--- Given problem ---
Pull out every line below that contains the word "resolution", with uppercase and lowercase letters counting as different. Copy each of those lines in full.

--- Data entries ---
<<<<
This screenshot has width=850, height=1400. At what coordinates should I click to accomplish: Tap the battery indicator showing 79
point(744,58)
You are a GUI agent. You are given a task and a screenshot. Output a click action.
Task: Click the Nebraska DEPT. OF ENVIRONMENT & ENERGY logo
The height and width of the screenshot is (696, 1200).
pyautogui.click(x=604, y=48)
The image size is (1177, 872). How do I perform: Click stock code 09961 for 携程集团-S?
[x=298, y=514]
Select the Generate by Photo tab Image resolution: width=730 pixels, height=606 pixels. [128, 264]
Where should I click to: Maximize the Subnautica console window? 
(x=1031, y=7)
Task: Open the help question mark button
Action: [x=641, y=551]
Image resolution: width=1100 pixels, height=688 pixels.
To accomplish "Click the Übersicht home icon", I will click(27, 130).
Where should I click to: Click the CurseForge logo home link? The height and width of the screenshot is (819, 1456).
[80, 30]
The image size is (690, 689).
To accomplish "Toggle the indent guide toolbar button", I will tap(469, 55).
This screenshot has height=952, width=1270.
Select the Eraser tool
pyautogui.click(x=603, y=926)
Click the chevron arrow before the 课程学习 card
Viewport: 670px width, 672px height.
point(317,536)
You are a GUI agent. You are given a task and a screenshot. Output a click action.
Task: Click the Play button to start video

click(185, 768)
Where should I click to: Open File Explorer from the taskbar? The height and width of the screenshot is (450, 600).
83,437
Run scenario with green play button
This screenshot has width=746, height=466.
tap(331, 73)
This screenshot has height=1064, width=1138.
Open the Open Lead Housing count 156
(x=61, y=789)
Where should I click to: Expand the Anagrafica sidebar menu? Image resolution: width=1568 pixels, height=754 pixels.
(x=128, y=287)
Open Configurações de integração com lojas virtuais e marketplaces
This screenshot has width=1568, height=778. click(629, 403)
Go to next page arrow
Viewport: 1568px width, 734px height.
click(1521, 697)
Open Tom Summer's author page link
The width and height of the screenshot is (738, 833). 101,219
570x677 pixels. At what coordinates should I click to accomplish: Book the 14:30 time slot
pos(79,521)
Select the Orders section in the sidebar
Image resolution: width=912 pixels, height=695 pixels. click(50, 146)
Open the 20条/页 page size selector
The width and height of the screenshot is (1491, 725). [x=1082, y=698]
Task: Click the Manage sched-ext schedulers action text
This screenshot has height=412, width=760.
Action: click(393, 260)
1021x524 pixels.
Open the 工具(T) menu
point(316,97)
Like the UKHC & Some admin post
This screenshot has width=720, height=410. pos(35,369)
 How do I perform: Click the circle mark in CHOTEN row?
>>>>
--- Exercise solution ---
Select the Generate by Photo tab Image resolution: width=730 pixels, height=606 pixels. [128, 264]
Image resolution: width=1100 pixels, height=688 pixels.
Where should I click to: Expand the Anagrafica sidebar menu? Image resolution: width=1568 pixels, height=754 pixels.
Image resolution: width=912 pixels, height=695 pixels. click(50, 146)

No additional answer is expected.